I have a BigQuery table that looks like this:
User | URL | Sessions
user1 | example.com/1/ | 3000
user2 | example.com/2/ | 4000
user3 | example.com/2/ | 5000
user4 | example.com/1/ | 1000
... | ... | ...
I'm hoping to pull the top performing Users for each URL. So ideally the final output gives me a smaller table with a single User value for each URL that is the top Session driver.
I've attempted a SQL Query like:
SELECT User, URL, ARRAY_AGG(Sessions ORDER BY Sessions DESC LIMIT 1) FROM 'table'
but keep getting an error. Any help is much appreciated!
CodePudding user response:
Assuming I follow your question correctly, you just want to sum all the sessions on a per-URL basis and split out those values per-user? If no users have duplicate URLs, the sum won't actually have anything to aggregate, but it lets you still present it while grouping the other columns.

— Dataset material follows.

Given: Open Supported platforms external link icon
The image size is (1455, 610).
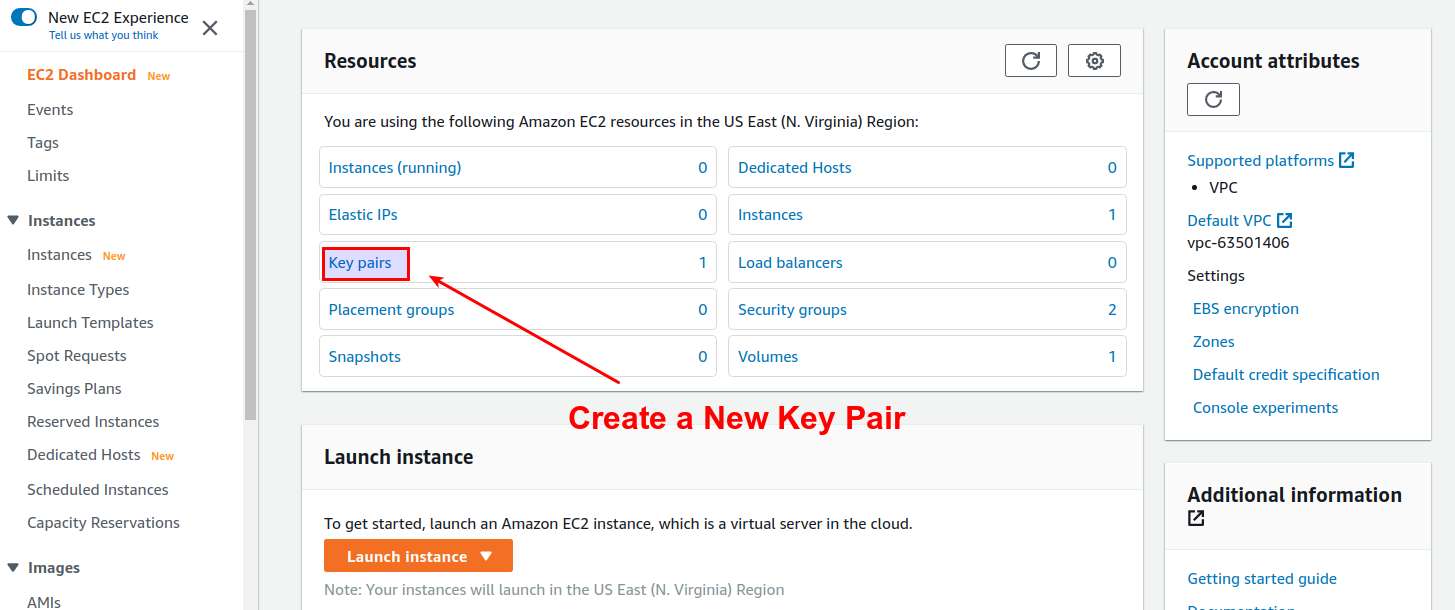Looking at the screenshot, I should pyautogui.click(x=1347, y=160).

Give the following a shot:
SELECT
User,
URL,
SUM(Sessions) AS Total_Sessions
FROM `table`
GROUP BY User, URL
ORDER BY Total_Sessions DESC
CodePudding user response:
You will have to do something like using rank or row_number functions :
Sample:
WITH input AS
(SELECT 1 as user, 'x' as url, 100 as session
UNION ALL SELECT 1 as user, 'x' as url, 200 as session
UNION ALL SELECT 1 as user, 'y' as url, 400 as session
UNION ALL SELECT 2 as user, 'x' as url, 200 as session
UNION ALL SELECT 2 as user, 'x' as url, 300 as session
)
select user, url, session from (
SELECT user, url, session,
ROW_NUMBER() OVER (partition by user, url ORDER BY session desc) AS top_rank
FROM input)
where top_rank = 1